Diffus had the pleasure to co-mentor Niels Stamhuis from the Faculty of Industrial Design Engineering at Delft University on his Master Thesis.
The Thesis (Master of Science Integrated Product Design) was defended publicly the 20th of August at the University of Delft.
Niels used “spacEmotion” (A space-divider system designed by Diffus) as a case for suggesting further development to it’s existing functionalities.
The flexibility of our modular system is demonstrated as it allows to welcome a wide range of new adds-on and refinements.

Title: “Designing with Smart Materials: A case presenting a tactile interface for intuitive control of light and sound in domestic environments”.
By Niels Stamhuis.

Mentors:
From Diffus Design: Hanne Louise Johannsen and Michel Guglielmi.
From Delft University: Elvin Karana and Kaspar Jansen.

You are welcome to Download the thesis and watch a video demonstration made by Niels at the graduation.

Abstract:

A growing interest in Smart materials has been reported throughout literature over the last decades. Also regarding current day developments with products classed as ‘smart products and applications’, have led to the start of this thesis. Initially the assignment was aimed to explore the qualities and advantages of smart materials. Through analysis of the current developments in the world of smart materials, this thesis points out that smart material systems, or computational materials, provide the best opportunities to design an example application with. This is mainly due to their flexibility in embodiment material and electronics integration.

The final design presents a wireless remote control disc made out of leather and textile, that controls the light and sound output of Spacemotion. Diffus design studio created Spacemotion as an interactive modular system of textile discs, embroidered with conductive yarn. The design focuses on intuitive user interactions and uses smart sensing functions to detect the different performances of the user. Through tactile material exploration, it lets the user take control over the light and sound output of Spacemotion.

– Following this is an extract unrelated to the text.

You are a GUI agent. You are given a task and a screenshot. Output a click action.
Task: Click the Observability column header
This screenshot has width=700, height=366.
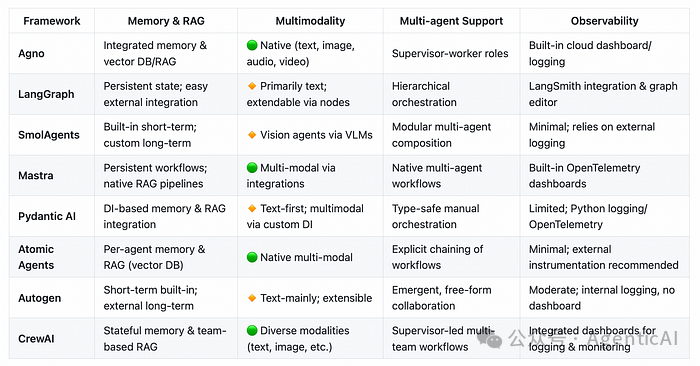[x=604, y=21]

The method of Material Driven Design was used as approach of the design exploration and provided insights in smart material qualities. It guided the construction of the performances that are elicited by the materials used in the final design. Unique to this thesis is that the design essentially is a tactile interface platform that leaves open many opportunities for further exploration and future research. In a broader sense, it lets the user redefine man-machine interactions through tactile, intuitive and gradual control of any desired systems output.